Les données de la crise politique qui déstabilise Sri Lanka depuis le début des
années quatre-vingt ont été sensiblement modifiées par un sursaut démocratique,
marqué par le succès de l'Alliance populaire aux élections législatives du 16
août 1994, puis par la victoire de son leader Chandrika Kumaratunga aux
élections présidentielles du 9 novembre.
Mais si dans le Sud, à majorité
cingalaise, les conditions d'un règlement négocié du conflit séparatiste
semblaient réunies, il n'en est pas allé de même dans l'Extrême Nord tamoul, où
le processus électoral n'a pu se dérouler.
Enfin, la situation est restée tendue
dans l'Est multicommunautaire.
L'intransigeance de Velupillai Prabhakaran, chef
de guerre des Tigres de libération de l'Eelam tamoul (LTTE, revendiquant, depuis
le début des années quatre-vingt, la séparation du nord et de l'est de l'île à
majorité tamoule), qui contrôle l'essentiel de la péninsule de Jaffna et de son
arrière-pays, a compromis les pourparlers amorcés à partir d'août 1994: la trêve
conclue en janvier 1995, peu avant la visite du pape Jean-Paul II, a été rompue
à l'initiative des LTTE à la mi-avril, en dépit de nombreuses concessions
gouvernementales (levée du blocus et financement de la reconstruction du Nord).
Les victoires électorales de Chandrika Kumaratunga
Contesté par ses rivaux qui l'accusaient de corruption et d'avoir
institutionnalisé le règne de la terreur dans sa lutte contre l'insurrection
menée entre 1988 et 1990 par le Front de libération du peuple (JVP, revendiquant
la défense de la communauté cingalaise contre l'alliance du gouvernement de
Colombo avec l'Inde), le président Ranasinghe Premadasa (élu de justesse en 1988
dans une atmosphère de violence) avait été assassiné le 1er mai 1993,
certainement par les LTTE.
Ces derniers cherchaient, en effet, à déstabiliser le
régime.
Son successeur, Dingiri Banda Wijetunga, s'est révélé incapable de
rassembler les factions du Parti national uni (UNP), usé par dix-sept ans de
pouvoir.

** Ce qu'il faut faire **
Répondez à ces questions sur le texte sur Sri Lanka :
(a) À quelle date l'Alliance populaire a-t-elle gagné les élections législatives ?
(b) En quel mois et en quelle année la trêve a-t-elle été conclue ?
(c) Qui a succédé au président Ranasinghe Premadasa ?

** Les lignes **

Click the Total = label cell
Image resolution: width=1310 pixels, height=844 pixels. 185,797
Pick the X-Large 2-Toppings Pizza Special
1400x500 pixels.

** Réponse **
(a) Le 16 août 1994.
(b) En janvier 1995.
(c) Dingiri Banda Wijetunga.